**Instructions**
(1) Return, word for word, the part of the forum thread about a golf trip near Minneapolis that opens with the words containing "We are both" and closes with "play golf resort.".
(2) Supply the next part of the forum thread about planning a late-September golf vacation within three hours of Minneapolis, picking up where that thread stops.
## BEGIN Text provided
# Late September: Where should me/wife go within 3 hours, for 5 days--after Minneapolis



## #1 Cowboys Fan (Aug 11, 2012)

We might go to Minneapolis, then on for a 4-5 day vacation the last week of September.

We are both golfers, so that activity takes up about 5 hours of each day---and we will play 3 or 4 of those.
Then we like to visit the local attractions, farmers markets, etc.---and wife loves shopping factory outlet stores if they are in the area.

It doesn't look like a timeshare will be something we will be able to 'pull'----so lodging will likely be a 'suites' Hotel; or a stay n play golf resort.

It looks like Minnesota, Wisconsin, and to a lesser degree Iowa and South Dakota are within 3 hours----that's about as far away as I want to roam away from the Minneapolis return flight.

I am looking for help from folks from these areas states----I have never been to ANY of them----but I'd love to play golf in at least 2----maybe 3 of them!!!

AND, if we do NOT play golf one day---where are YOU sending us on THAT day??

Thanks,
Pat


----------



## stmartinfan (Aug 11, 2012)
## END Text provided
## BEGIN Source data
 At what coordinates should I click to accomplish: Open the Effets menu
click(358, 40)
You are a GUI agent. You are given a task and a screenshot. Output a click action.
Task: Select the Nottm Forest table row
## END Source data
**Per-task outputs**
(1)
We are both golfers, so that activity takes up about 5 hours of each day---and we will play 3 or 4 of those.
Then we like to visit the local attractions, farmers markets, etc.---and wife loves shopping factory outlet stores if they are in the area.

It doesn't look like a timeshare will be something we will be able to 'pull'----so lodging will likely be a 'suites' Hotel; or a stay n play golf resort.

(2)
First on my list of places to go would be Duluth, MN, and then north from there along the north shore of Lake Superior.   My only hesitation is that I see you're from Maine and I don't know if you'd find the scenery a weak imitation of your coast

Duluth is an older port city that has recently embraced the lake with a revived area of shops and restaurants in the old Canal Park area plus a boardwalk that follows the lake shore.  

From Duluth you can drive north along the shore, which has several cliff areas, waterfalls and beautiful state parks including Split Rock Light House,along with views of the lake.  This area is very different from much of MN, where plains and farmland predominate.  (The glacial age that flattened lots of MN missed this area.) There are several resorts to stay along the lake, including Blue Fin Bay, Lutsen and Cove Point as examples.  

I'm not a golfer but here's a list of courses in Duluth and along the shore.
http://www.superiortrails.com/golf/minnesota-golf.htm

There isn't any outlet shopping that I know of in the area, but there are some fun local restaurants and shops.  This area also gets beautiful fall colors, and depending on the weather there still should be some left in late September.  Fall in Minnesota is beautiful.  It will be cool in this area especially at night, but should be good golfing weather.

Wisconsin has lovely wooded lakes areas you could consider as well.  And the area southeast of Minneapolis that follows the Mississippi is pretty.  There are sections in So Wisconsin and So. MN, like Harmony, that have Amish villages if you're interested.  

Are you already spending time in Minneapolis/St. Paul because you could golf and do things likes museums, plays, biking, farmers market etc in the city too.


----------



## happybaby (Aug 11, 2012)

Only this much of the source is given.